P16. BREAST IMPLANTS AND BREAST CANCER IMMUNOSURVEILLANCE: AN UPDATED AND LONGITUDINAL ANALYSIS OF ANTIBODY RESPONSES TO BREAST CANCER ANTIGEN POST IMPLANT PLACEMENT

Abstract

PURPOSE: We previously demonstrated women with breast implants have higher antibody responses to select breast cancer proteins compared to women with no implant exposure. Here, we present antibody response data on a larger cohort of women and with a longer follow-up period. METHODS: Sera was collected from 34 patients prior to and one-month after breast augmentation surgery, as well as six months after surgery in 10 patients. Antibody responses to breast cancer proteins were tested via ELISA assay. Pre- and post-implant responses were compared with paired t-test using Graphpad Prism v9.1.2. RESULTS: Average age was 31.6 years (SD 8.2 years) and average BMI 24.1 (SD 5.1). Twenty-nine patients (85.3%) received silicone and all received smooth implants. At one month post-implant placement, anti-MUC1 antibody levels were significantly increased (n=34, mean difference 0.065, p= 0.0002).
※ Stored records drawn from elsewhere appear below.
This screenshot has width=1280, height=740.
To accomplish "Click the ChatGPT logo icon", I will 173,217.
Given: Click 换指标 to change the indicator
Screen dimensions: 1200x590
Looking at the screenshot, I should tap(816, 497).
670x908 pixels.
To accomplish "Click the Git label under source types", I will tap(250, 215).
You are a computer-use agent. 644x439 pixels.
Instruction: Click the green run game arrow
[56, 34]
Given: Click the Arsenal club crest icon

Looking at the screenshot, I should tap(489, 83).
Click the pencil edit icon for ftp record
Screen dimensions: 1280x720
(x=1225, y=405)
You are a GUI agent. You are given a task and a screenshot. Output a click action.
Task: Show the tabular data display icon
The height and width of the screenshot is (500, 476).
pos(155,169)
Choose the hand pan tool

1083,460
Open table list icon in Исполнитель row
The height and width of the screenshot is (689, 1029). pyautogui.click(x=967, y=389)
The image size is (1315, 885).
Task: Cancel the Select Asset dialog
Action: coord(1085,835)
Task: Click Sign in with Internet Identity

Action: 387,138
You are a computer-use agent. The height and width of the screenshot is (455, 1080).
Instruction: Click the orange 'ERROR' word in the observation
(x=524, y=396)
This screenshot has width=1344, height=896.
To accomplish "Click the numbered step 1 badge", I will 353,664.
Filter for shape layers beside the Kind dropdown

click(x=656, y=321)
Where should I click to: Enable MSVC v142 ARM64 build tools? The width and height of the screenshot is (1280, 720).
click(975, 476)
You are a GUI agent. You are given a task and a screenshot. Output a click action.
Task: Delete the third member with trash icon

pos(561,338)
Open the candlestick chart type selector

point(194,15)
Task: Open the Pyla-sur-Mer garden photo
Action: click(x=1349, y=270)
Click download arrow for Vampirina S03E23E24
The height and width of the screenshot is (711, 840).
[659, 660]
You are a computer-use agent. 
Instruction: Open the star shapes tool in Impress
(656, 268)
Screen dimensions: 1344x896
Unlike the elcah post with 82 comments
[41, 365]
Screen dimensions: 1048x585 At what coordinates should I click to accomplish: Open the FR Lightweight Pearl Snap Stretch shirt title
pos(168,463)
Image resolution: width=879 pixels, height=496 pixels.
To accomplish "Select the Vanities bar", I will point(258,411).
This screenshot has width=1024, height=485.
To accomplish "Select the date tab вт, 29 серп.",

At six-months post-implant placement, antibody response was significantly increased for MUC-1 (n=9, mean difference 0.051, p=0.015), ER (n=9, mean difference 0.124, p=0.0015), BRCA2 (n=10, mean difference 0.076, p=0.045), HER-2 (n=10, mean difference 0.154, p=0.031), and BRCA1 (n=9, mean difference 0.225, p=0.015). There was no difference in post-implant (one-month and six-month) antibody responses to tetanus, CEA, MMP11, and HER-3. Confirmatory studies show elevated presence of B cells in peri-implant breast tissue compared to implant naïve breast tissue. CONCLUSION: Women with cosmetic breast implants have elevated antibody responses to common breast cancer proteins as early as one month post implant placement, and sustained at six months. Further studies will elucidate the immunologic mechanism for this potential cancer surveillance role.